Mid-year sales in Charlottesville, Albemarle and surrounding counties decreased to 1,882 from 2,267 homes sold at this time last year. That means we’re still in a buyer’s market, but according to CAAR, the real estate pendulum is ever so gently swinging back towards the center.

Yet realtor and real estate blogger Jim Duncan isn’t ready to buy into CAAR’s assessment. “We’re firmly entrenched in a buyer’s market,” says Duncan. Charlottesville saw a $43,000 jump (18 percent) in mid-year median sales prices to $280,000, its biggest in five years after a $3,500 drop last year. Impressive, sure—until you factor in the spike of lower-priced condo sales in 2006 that helped keep the median price low.

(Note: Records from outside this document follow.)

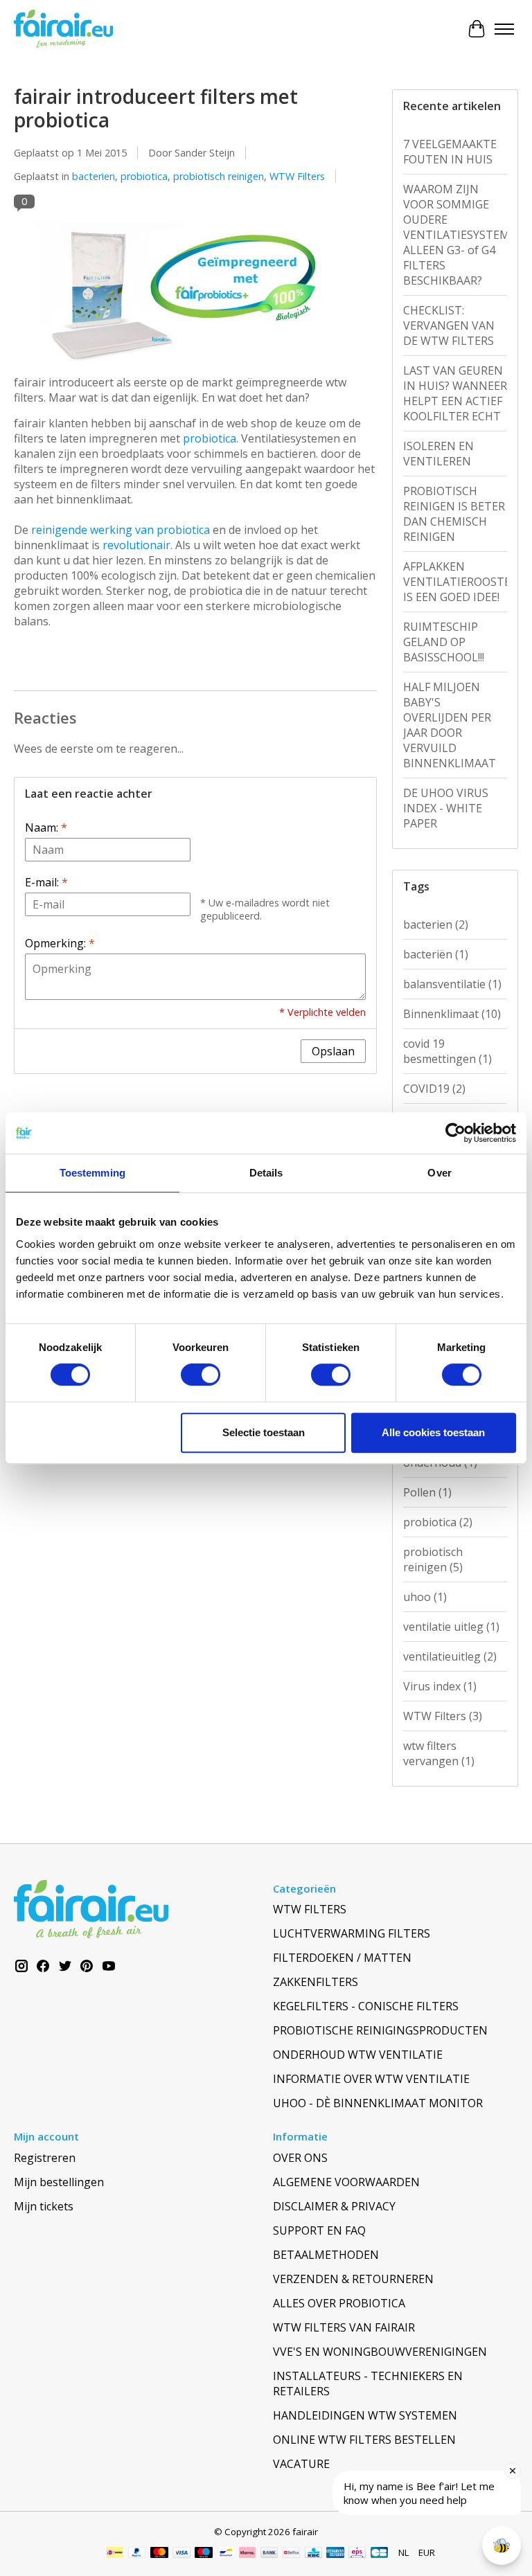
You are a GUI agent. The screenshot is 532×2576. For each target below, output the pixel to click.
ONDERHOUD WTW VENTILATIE (358, 2054)
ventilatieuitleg (450, 1656)
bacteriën (435, 954)
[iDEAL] (114, 2554)
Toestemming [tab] (92, 1173)
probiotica (144, 176)
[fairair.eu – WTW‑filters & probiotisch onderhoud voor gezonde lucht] (63, 29)
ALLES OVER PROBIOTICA (339, 2303)
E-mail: (46, 882)
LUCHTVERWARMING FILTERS (351, 1933)
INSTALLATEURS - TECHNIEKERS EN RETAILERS (368, 2383)
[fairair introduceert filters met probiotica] (195, 367)
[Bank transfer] (269, 2554)
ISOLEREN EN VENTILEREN (438, 453)
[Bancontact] (226, 2554)
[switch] (200, 1374)
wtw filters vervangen (439, 1753)
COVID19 (434, 1088)
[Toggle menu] (504, 29)
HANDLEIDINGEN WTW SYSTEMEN (365, 2415)
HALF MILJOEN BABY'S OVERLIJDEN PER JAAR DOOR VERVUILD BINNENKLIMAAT (449, 725)
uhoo (425, 1596)
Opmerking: (60, 943)
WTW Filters (297, 176)
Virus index (440, 1686)
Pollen (427, 1492)
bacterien (93, 176)
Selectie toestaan (263, 1432)
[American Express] (335, 2554)
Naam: (46, 827)
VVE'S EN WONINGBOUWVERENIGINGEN (380, 2351)
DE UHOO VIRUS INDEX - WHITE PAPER (445, 808)
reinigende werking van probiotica (120, 529)
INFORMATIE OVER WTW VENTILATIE (371, 2078)
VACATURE (301, 2463)
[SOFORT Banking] (247, 2554)
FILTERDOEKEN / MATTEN (342, 1957)
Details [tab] (266, 1173)
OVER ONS (300, 2157)
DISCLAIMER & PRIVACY (334, 2206)
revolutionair (136, 545)
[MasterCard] (159, 2554)
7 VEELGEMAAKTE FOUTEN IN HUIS (450, 151)
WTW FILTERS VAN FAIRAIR (344, 2327)
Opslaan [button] (333, 1051)
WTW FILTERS (309, 1909)
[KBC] (313, 2554)
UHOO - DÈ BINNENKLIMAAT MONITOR (378, 2103)
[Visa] (181, 2554)
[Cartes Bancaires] (379, 2554)
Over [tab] (439, 1173)
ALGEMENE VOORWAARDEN (346, 2182)
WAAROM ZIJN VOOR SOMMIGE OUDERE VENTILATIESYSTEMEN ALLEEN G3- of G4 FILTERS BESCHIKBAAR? (455, 234)
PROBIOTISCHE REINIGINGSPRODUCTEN (380, 2030)
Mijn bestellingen (59, 2182)
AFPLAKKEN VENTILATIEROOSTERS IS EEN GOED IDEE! (455, 582)
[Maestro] (204, 2554)
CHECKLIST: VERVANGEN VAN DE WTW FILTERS (449, 325)
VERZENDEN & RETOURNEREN (353, 2279)
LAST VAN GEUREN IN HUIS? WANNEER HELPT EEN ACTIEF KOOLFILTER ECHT (455, 393)
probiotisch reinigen (218, 176)
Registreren (45, 2157)
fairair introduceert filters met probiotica (156, 108)
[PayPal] (137, 2554)
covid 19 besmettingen (447, 1051)
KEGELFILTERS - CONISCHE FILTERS (366, 2006)
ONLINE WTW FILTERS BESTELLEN (364, 2439)
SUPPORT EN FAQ (319, 2230)
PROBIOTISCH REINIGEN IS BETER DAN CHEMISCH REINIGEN (454, 513)
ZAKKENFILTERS (315, 1981)
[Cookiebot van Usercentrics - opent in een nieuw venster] (455, 1132)
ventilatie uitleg (451, 1626)
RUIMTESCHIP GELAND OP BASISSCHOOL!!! (443, 642)
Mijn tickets (43, 2206)
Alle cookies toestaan (433, 1432)
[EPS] (357, 2554)
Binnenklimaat (452, 1013)
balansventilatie (452, 984)
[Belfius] (291, 2554)
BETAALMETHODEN (326, 2254)
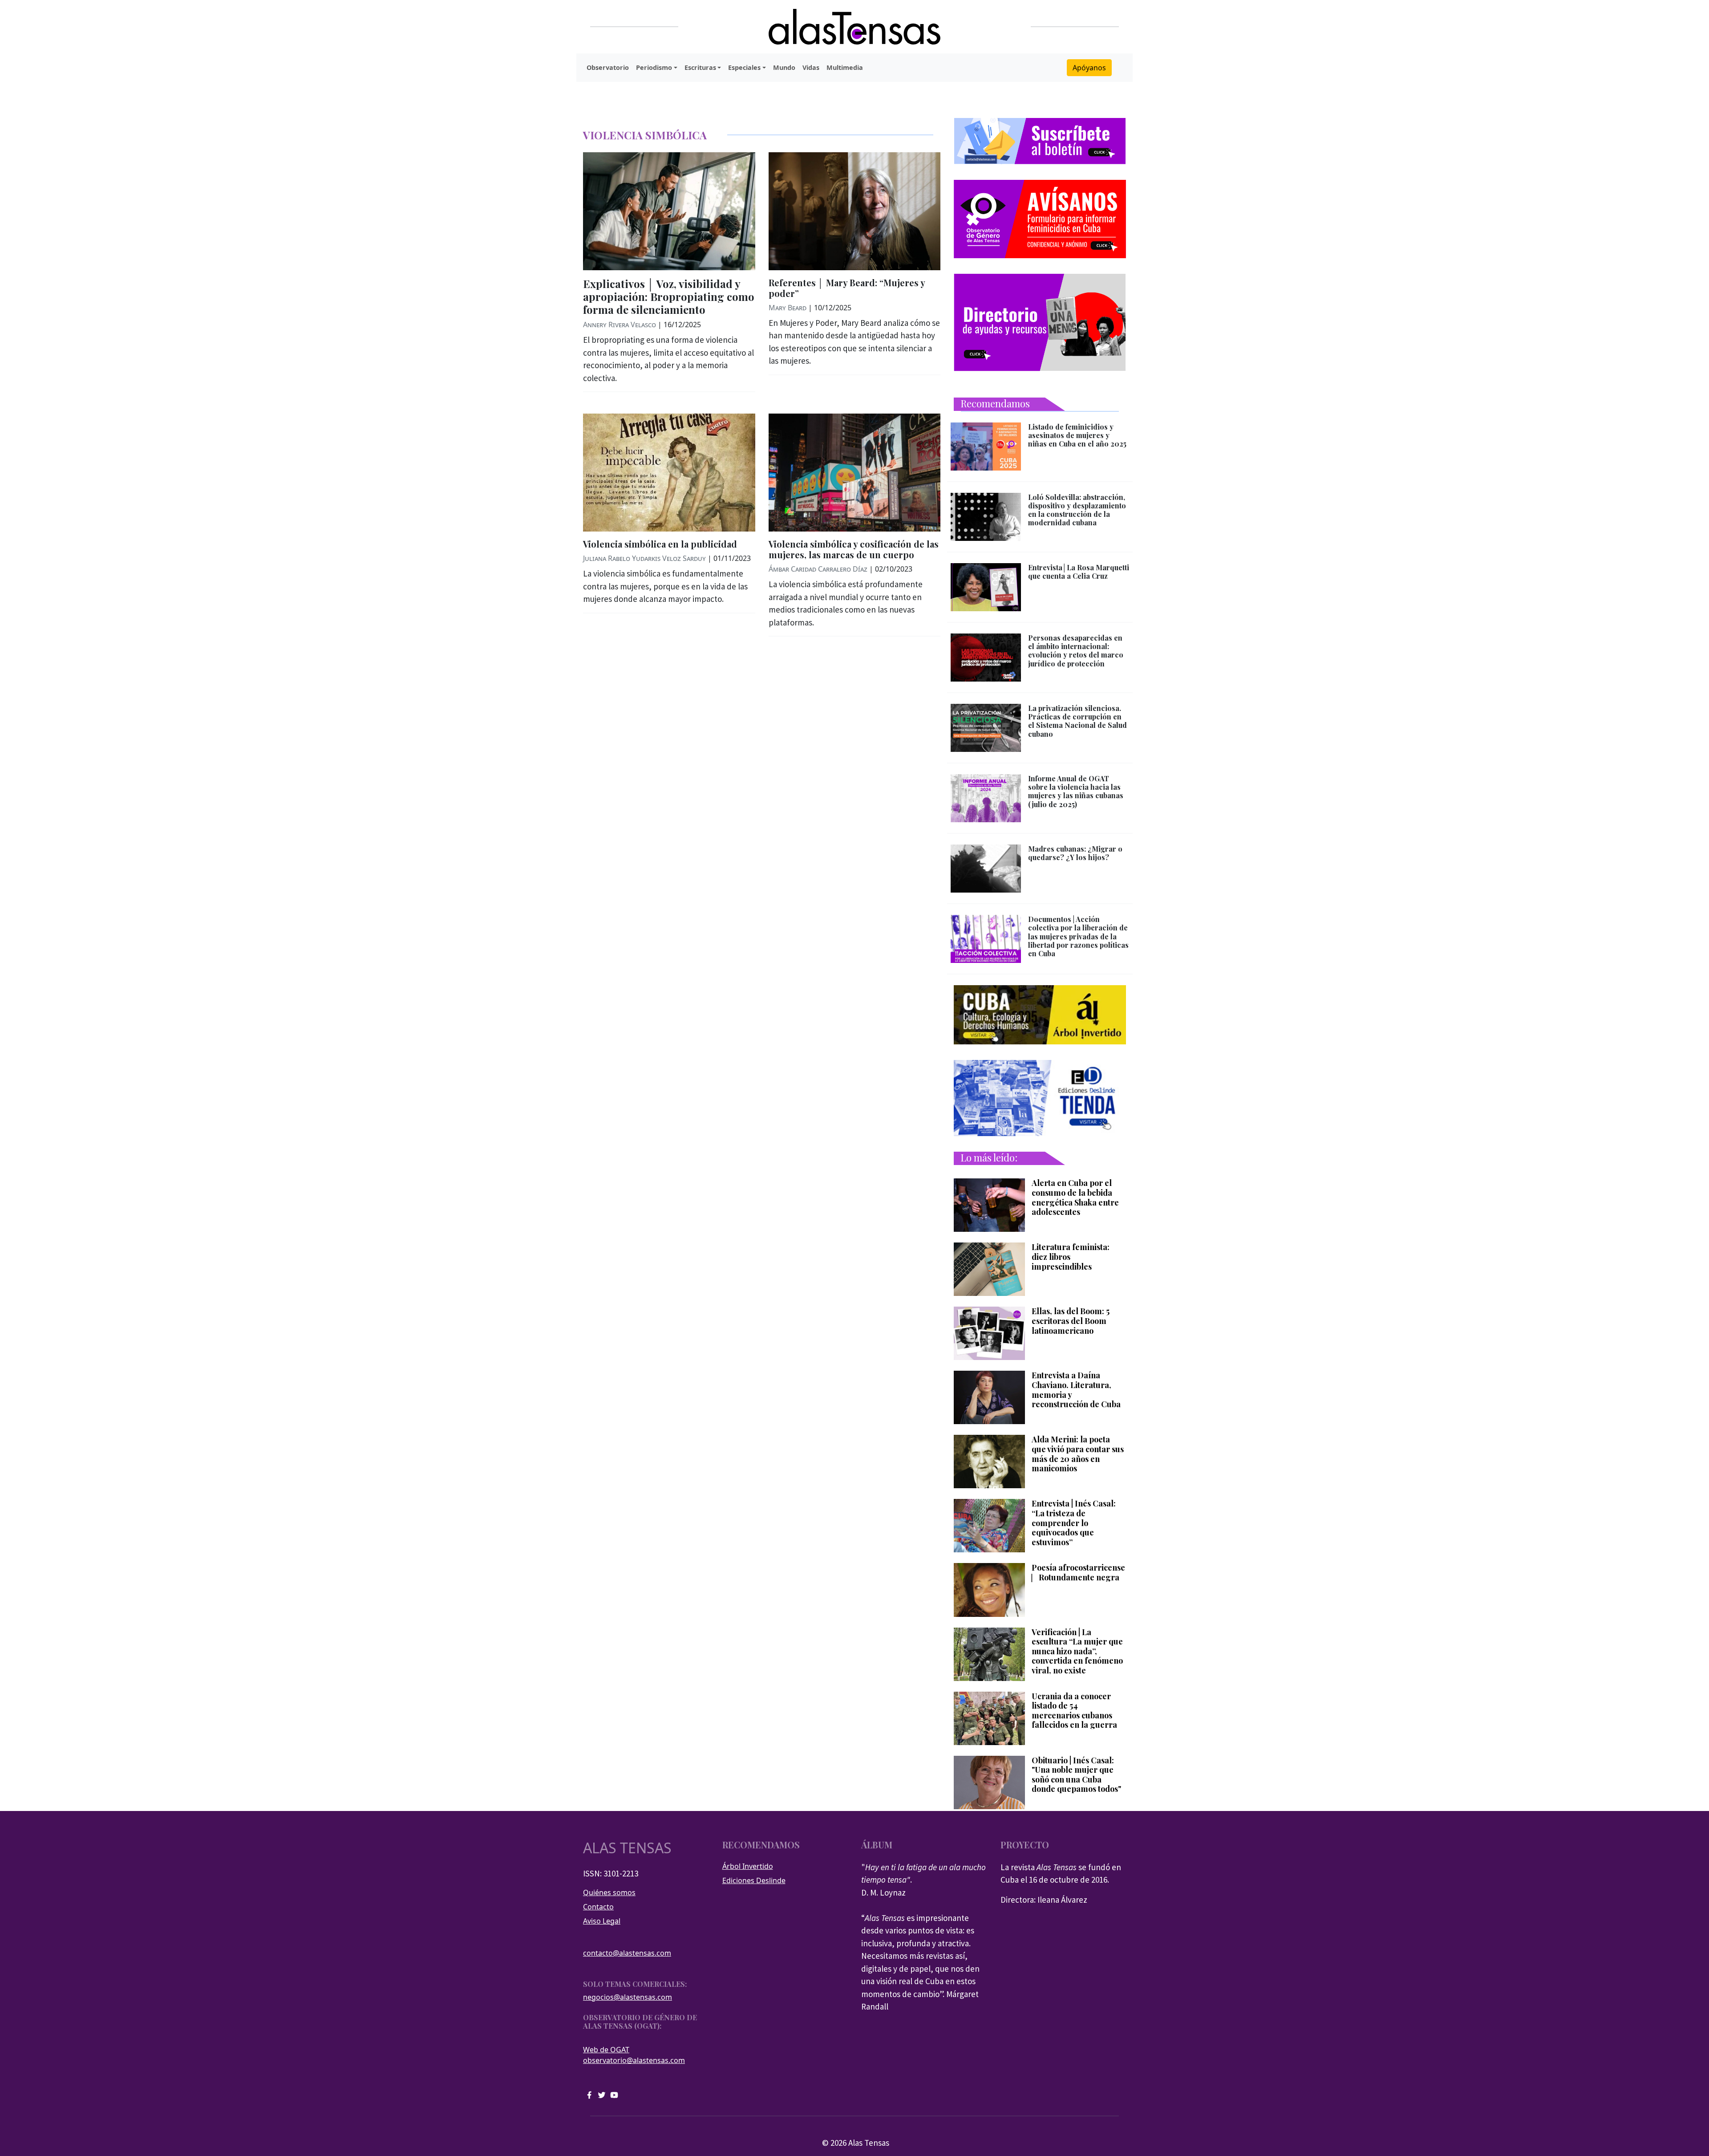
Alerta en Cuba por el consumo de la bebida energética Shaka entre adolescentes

As Charlottesville jumped, median prices in Albemarle, which saw a small decline in townhome and condo sales, dropped $15,000 to $310,500.

Outside the city core lay pools of relative real estate calm. Median prices increased incrementally in Fluvanna (4.7 percent), Greene (6.7 percent) and Louisa (1.3 percent). Along with Albemarle, Nelson County dropped 3.8 percent.

Outer counties are “becoming more distinct markets,” says Duncan. “They’re differentiating themselves…becoming more markets unto themselves.”